BERNARD SABY : LAVIS D'ENCRE
March 9th - April 7th 2018
Par Marc Kober
BERNARD SABY,
DU MONDE DES VITESSES ET DES LENTEURS AUX NŒUDS DE VERTIGE

« Un jour, dans mes tableaux s’est mise à apparaître une profondeur, et je me suis enfoncé, je me suis lancé à corps perdu dans son exploration. » J’aimerais reprendre cette belle citation placée en exergue d’un texte de Xavier-Gilles Néret . Parce que justement, ces lavis qui sont présentés aujourd’hui, en 2018, n’ont pas de profondeur, mais une horizontalité plane. Ils ne constituent pas un nœud de Moebius, pas de volte-face, ni de nœud biface, pas de recto-verso, mais une surface d’une seule face, sinueuse qui impose son rythme, épousant le geste calligraphique, le temps que le support soit remplacé par un autre support. Le nœud biface rappelle cet outil de la préhistoire, la pierre biface, première technologie polyvalente, occasion de tirer un tranchant courbe et parfait depuis l’éclatement des structures du silex. Bernard Saby nous convie à regarder ces lavis avec un œil chargé de toute une préhistoire de l’histoire de la peinture d’aujourd’hui. Ou bien différentes médiations nous conduisent à regarder comme tel ce qui n’était, comme l’œuvre entière sans doute, qu’un exercice mental d’ordre strictement privé, une œuvre personnelle et intime, secrète donc, inviolable et à préserver de la profanation publique. Ce sont des traces et des signatures. Des signatures extrême-orientales d’un peintre injustement méconnu : Est privilégié ici la sensualité du tracé, la trace, la mémoire, la trace mnésique d’un geste fort, mais évanoui, ou évanescent. Donc, c’est une exploration plutôt plane, pour explorer les virtualités de la surface et non plus une connaissance par les gouffres, projet au fond ancien, baudelairien, romantique, celui du « côtoyeur d’abîmes » (Patrick Waldberg ).
Bernard Saby20
Bernard Saby
France
1925 - 1975
Bernard Saby (1925-1975) est un peintre et dessinateur français. Après avoir étudié dans sa jeunesse la composition musicale auprès de René Leibowitz, il développa une abstraction singulière et suggestive, nourrie non seulement par ses recherches dans le domaine de la musique sérielle, mais aussi par son expérience des drogues, mescaline ou haschich notamment, ou encore par son étude approfondie des lichens et des textes chinois anciens.

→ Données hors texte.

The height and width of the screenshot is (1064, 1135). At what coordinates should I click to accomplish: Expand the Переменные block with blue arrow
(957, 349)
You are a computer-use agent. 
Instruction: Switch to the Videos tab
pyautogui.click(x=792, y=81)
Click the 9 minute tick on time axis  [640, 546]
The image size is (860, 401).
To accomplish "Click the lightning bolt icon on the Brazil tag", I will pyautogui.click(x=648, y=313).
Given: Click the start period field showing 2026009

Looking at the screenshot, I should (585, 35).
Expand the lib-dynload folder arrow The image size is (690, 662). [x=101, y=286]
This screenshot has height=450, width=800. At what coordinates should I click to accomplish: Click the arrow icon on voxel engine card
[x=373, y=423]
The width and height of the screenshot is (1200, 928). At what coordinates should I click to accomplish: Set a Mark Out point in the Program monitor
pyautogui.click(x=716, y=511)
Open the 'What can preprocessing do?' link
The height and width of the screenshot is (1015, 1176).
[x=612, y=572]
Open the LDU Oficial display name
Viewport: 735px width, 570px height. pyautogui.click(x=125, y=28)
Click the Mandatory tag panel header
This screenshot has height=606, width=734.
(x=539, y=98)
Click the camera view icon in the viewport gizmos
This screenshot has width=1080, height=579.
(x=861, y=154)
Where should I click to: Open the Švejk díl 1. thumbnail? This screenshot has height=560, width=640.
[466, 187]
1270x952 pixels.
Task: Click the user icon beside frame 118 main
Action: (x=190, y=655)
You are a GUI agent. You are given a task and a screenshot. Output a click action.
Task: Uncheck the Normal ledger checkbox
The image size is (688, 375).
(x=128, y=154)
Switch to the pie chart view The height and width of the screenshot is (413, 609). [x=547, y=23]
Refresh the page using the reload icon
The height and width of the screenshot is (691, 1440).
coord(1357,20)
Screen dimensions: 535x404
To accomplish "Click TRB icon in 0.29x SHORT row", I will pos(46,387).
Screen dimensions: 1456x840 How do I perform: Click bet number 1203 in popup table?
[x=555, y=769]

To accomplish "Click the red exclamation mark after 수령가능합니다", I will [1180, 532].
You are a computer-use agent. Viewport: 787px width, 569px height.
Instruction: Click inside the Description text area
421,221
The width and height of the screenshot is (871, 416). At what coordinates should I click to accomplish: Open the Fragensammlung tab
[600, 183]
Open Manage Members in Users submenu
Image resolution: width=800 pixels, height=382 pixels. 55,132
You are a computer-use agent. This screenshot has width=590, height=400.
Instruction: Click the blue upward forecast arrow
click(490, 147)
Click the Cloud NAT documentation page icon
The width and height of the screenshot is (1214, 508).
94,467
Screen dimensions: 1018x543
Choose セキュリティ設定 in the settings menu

Henri Michaux a publié en 1956, dans Misérable Miracle, un texte de Bernard Saby décrivant son expérience de la mescaline : L’image privilégiée.

Selon Patrick Waldberg, "Bernard Saby [était] sans doute, de sa génération, le plus intrépide côtoyeur d'abîmes." 1 Selon Jean-Jacques Lebel : "Mort jeune, Bernard Saby n'avait pas d'âge. Sa singularité absolue le plaçait au-dessus de la mêlée." 2 Pierre Boulez, son condisciple chez Leibowitz, affirme "qu'on peut voir la personnalité de créateur de Saby comme écartelée entre les forces d'irrationalité auxquelles il estimait indispensable de s'abandonner et le besoin de les ordonner selon une logique avouée et contrôlée." 3

Le Musée d'art moderne de la ville de Paris lui a consacré une rétrospective en 1986, et expose des tableaux de Saby dans ses collections permanentes. Il est aussi présent dans les collections du Musée national d'art moderne, Centre Pompidou.